The regional picture of the fourth UN goal, reducing child mortality, was "not good", Kim said, as the report showed 10,000 children died in southern Asia daily because of poverty and malnourishment.
"Countries that have experienced conflict, including Cambodia and Iraq, have seen sharp increases or no improvement in child mortality since 1990," the 44-page report said.
"Countries reeling from AIDS, especially in southern Africa, have also seen sudden rises in under-five mortality," it added.
It was a similar picture for the UN's fifth goal of raising levels of maternal health, Kim said. "More than 500,000 women die each year during pregnancy or child birth," he said.
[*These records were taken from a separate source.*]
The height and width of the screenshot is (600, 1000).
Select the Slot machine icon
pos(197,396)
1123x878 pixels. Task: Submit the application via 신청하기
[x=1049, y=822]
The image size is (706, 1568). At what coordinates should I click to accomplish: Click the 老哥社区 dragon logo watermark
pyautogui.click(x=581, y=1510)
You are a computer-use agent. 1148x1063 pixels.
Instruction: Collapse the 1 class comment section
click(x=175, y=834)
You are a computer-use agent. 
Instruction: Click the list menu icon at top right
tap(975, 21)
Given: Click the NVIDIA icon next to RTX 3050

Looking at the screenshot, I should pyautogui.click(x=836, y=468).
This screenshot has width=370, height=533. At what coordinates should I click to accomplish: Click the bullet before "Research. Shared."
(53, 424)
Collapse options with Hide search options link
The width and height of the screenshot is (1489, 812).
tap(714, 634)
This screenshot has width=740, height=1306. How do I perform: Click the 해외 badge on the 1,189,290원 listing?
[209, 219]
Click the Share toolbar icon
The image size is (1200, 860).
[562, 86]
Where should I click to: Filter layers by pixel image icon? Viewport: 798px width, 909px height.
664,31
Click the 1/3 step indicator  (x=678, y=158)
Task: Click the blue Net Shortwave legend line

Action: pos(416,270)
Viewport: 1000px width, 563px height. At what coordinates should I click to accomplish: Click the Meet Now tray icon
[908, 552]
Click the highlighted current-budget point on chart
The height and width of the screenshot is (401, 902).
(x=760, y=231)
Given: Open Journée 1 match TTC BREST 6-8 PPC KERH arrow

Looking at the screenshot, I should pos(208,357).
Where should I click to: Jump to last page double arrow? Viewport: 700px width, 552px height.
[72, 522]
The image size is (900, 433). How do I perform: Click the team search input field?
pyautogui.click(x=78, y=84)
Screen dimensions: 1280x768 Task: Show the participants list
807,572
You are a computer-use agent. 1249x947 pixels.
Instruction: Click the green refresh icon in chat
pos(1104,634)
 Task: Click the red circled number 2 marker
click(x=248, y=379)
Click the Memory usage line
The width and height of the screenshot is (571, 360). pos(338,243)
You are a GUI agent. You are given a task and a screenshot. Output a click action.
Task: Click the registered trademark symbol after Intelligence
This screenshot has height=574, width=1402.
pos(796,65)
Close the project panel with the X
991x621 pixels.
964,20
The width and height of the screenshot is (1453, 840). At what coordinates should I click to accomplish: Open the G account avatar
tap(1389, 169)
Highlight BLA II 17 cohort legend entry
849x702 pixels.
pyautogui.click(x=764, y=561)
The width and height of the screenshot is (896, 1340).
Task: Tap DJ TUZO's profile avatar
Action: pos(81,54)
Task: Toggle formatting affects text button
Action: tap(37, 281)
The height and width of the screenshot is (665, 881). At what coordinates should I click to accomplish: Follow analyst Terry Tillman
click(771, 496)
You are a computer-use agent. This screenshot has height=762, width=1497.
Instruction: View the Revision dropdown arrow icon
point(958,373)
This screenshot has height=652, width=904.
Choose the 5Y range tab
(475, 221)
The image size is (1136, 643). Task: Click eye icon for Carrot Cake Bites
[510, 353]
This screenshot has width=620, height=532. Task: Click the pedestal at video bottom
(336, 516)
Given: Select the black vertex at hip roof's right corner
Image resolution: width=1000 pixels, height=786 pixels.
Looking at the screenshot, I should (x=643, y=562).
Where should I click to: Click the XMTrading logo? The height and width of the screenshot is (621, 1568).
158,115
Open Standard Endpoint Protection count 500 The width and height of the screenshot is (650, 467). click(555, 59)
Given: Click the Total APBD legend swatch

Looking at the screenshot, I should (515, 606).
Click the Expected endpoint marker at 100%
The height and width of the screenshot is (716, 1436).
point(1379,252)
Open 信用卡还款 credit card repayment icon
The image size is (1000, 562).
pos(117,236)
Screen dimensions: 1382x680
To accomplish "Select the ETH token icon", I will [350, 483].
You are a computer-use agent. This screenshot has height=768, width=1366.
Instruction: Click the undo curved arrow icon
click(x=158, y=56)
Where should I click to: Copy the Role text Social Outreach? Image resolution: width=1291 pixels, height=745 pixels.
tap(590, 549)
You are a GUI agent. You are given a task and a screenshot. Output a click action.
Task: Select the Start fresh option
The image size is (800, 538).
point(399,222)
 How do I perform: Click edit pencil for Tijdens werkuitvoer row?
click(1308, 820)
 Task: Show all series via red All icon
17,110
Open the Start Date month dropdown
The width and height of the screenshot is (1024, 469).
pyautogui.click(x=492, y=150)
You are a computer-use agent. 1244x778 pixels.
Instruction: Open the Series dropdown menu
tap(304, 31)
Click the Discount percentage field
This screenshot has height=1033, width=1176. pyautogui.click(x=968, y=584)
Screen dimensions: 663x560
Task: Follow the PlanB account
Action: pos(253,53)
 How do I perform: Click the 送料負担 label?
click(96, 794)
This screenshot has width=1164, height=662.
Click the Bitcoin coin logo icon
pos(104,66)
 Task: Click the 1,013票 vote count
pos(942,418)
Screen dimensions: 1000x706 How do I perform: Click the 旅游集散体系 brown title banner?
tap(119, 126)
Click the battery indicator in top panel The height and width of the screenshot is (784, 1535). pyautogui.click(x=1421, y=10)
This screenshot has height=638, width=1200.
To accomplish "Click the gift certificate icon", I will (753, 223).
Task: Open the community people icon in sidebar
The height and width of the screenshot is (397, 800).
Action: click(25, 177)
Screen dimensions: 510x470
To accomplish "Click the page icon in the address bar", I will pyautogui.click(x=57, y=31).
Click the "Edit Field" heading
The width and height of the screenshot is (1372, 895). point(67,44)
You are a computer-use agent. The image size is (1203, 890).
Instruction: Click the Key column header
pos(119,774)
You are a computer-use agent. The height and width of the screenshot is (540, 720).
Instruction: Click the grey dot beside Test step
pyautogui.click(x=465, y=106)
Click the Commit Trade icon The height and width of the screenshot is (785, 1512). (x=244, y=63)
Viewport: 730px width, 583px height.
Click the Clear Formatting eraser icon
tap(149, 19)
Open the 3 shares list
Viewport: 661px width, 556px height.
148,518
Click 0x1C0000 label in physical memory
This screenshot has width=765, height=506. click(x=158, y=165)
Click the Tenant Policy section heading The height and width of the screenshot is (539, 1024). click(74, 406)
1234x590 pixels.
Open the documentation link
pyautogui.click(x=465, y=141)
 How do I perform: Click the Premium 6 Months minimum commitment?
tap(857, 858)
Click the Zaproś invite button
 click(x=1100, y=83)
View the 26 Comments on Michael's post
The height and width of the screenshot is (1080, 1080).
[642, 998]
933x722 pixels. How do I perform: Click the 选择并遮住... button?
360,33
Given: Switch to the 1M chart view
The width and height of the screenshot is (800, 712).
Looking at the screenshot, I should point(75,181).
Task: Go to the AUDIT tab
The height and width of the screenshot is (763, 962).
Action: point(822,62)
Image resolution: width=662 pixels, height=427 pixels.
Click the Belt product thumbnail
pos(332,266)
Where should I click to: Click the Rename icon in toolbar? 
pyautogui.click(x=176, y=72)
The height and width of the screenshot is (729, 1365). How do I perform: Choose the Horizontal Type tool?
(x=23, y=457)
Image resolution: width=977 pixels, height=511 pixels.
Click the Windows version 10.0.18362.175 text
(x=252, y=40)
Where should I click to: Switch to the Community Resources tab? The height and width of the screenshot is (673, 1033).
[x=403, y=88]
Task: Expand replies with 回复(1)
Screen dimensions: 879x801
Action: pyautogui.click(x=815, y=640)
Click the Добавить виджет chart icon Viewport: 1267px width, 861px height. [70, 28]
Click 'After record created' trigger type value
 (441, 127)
"Progress in reducing maternal deaths is not occurring in the countries where giving birth is most risky.
Improvements were recorded in East and Southeast Asia, "but southern Asia has the lowest level of professional care at birth in the world," Kim said. "It's alarming."
The development goals were set by 189 UN member countries in 2000 as part of the UN's "millennium declaration", with 2015 the target to achieve the goals and using 1990 as the base line.
World leaders will meet at the UN in New York in September to assess how far their pledges have been fulfilled five years on, and decide on what further steps are needed, UN Secretary General Kofi Annan said in the report's foreword.
"In many ways, the task this year will be much harder than it was in 2000," Annan said. "Instead of setting targets, this time leaders must decide how to achieve them."
Annan warned that if current trends persisted, there was a risk many of the poorest countries will not be able to meet many of the goals.
"Considering how far we have come, such a failure would mark a tragically missed opportunity," Annan said.